Your second equation says the torque is in perfect balance, that it will be stable at any angle. If m is a fraction more, the net torque will push it towards the vertical, and it will keep going until it gets there. If m is a fraction less, the net torque will push it away from the vertical, and it will keep going until it is horizontal. Note that your equation did not depend on the angle.

why does the above equation get me the minimum value of m

Because if m were any less the vertical arrangement would be unstable.

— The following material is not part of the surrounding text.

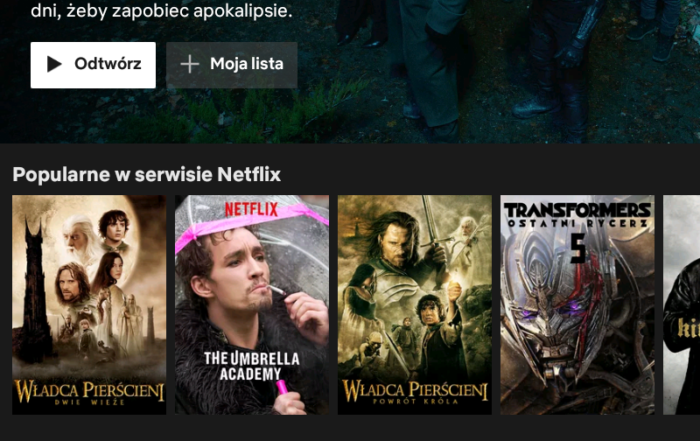Start playback with the Odtwórz button

pyautogui.click(x=93, y=65)

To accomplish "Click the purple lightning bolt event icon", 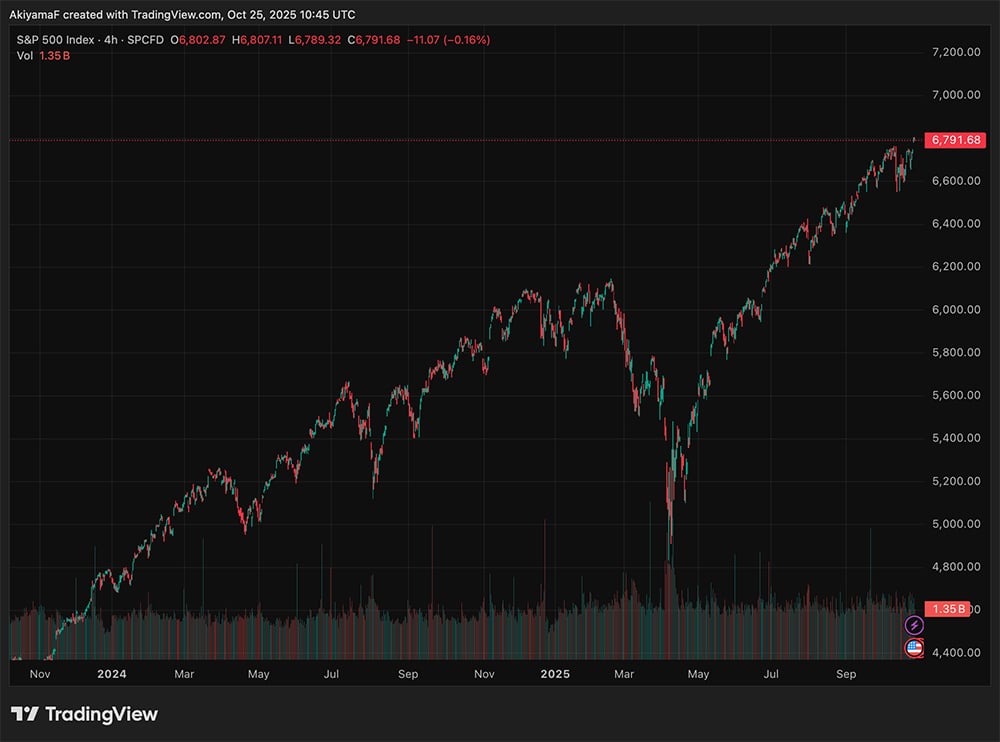I will pos(914,625).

is my maximum value in the previous post correct

No. It needs to be expressed independently of λ. At what value of m is it impossible for the rod to float 2/3 immersed no matter how small λ is?

 

[timetraveller123]

ok now i get the minimum value part but idont understand the maximum value part i don't see how it is supposed to be simpler the best i can do is

m = 5x10^-4 - 0.75λ

i don't see you can get rid of the λ

 

[haruspex]

ok now i get the minimum value part but idont understand the maximum value part i don't see how it is supposed to be simpler the best i can do is

m = 5x10^-4 - 0.75λ

i don't see you can get rid of the λ

What is the smallest possible λ?

 

[timetraveller123]

is it zero

 

[timetraveller123]

or wait should i solve the above two equations for λ instead of m

 

[haruspex]

or wait should i solve the above two equations for λ instead of m

No, it asks for the min and max of m. What is max m if min λ is zero?

 

[timetraveller123]

5x10^-4?

 

[haruspex]

5x10^-4?

Yes.

 

[timetraveller123]

but i said that on post #15 lol anyways thanks ! for the help

 

[haruspex]

but i said that on post #15 lol anyways thanks ! for the help

So you did. Sorry, I either missed that or later forgot.

 

[timetraveller123]

just asking in your own opinion is the question badly phrased ?

 

[haruspex]

just asking in your own opinion is the question badly phrased ?

It could have been clearer that the min and max values of m were to be over all possible values of λ.

 

[timetraveller123]

ok thanks